Nell’ultimo decennio del XV secolo sono stati collocati gli affreschi con le Storie di s. Caterina d’Alessandria e di s. Caterina da Siena realizzati nella cappella di Francesco Bolla collocata nella chiesa milanese di S. Maria delle Grazie. Le composizioni, ascritte da Mulazzani (1983, pp. 119- 122; 1998, pp. 202-207) a Cristoforo de’ Mottis, sono invece considerate dalla maggior parte della critica esempi maturi dell’attività di Montorfano (Frattini, 1990, p. 2322; Buganza, 1998, pp. 209-210). Alla fase più estrema dell’attività del pittore viene anche inserita la decorazione con Episodi della vita di Giovanni Battista della cappella dedicata al Precursore nella chiesa di S. Pietro in Gessate, lavori realizzati su commissione di Cristoforo da Bollate e avviati dopo il 1497 (Frattini, 1983, p. 33; 1990, p. 2323; Sartori, 1993, p. 466; Buganza, 1998, p. 201).

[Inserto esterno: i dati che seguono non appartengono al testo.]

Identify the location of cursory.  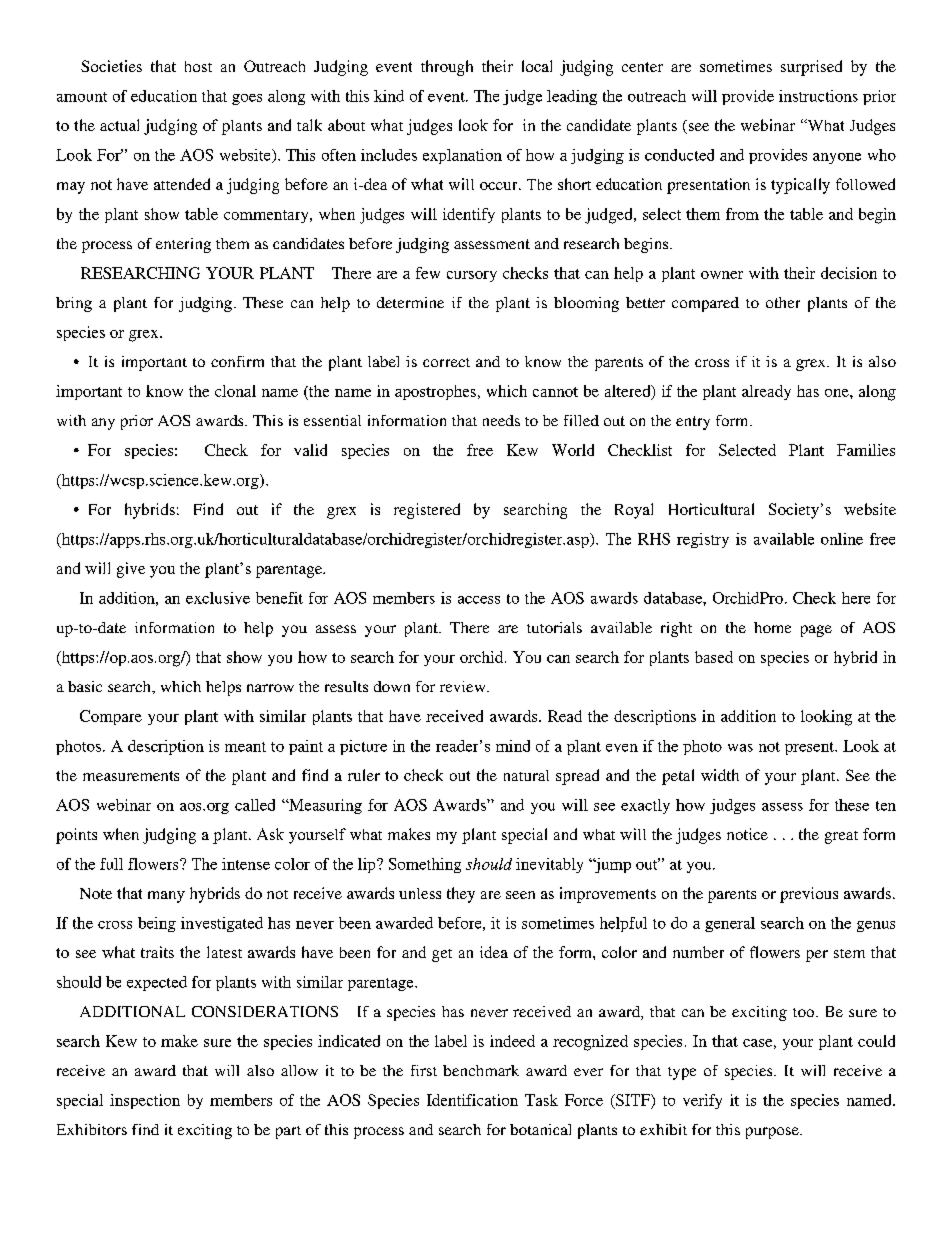
(472, 276).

È stato accostato inoltre alla produzione di Montorfano un affresco raffigurante la Madonna in trono col Bambino tra s. Giovanni Battista, s. Antonio Abate, un santo francescano e donatrice (Milano, Civiche Raccolte d’arte del Castello Sforzesco) in origine conservato nella chiesa di S. Protaso ad Monachos (Gnaccolini, 1997, pp. 179 s. n. 95).
Morì probabilmente a Milano all’inizio del XVI secolo.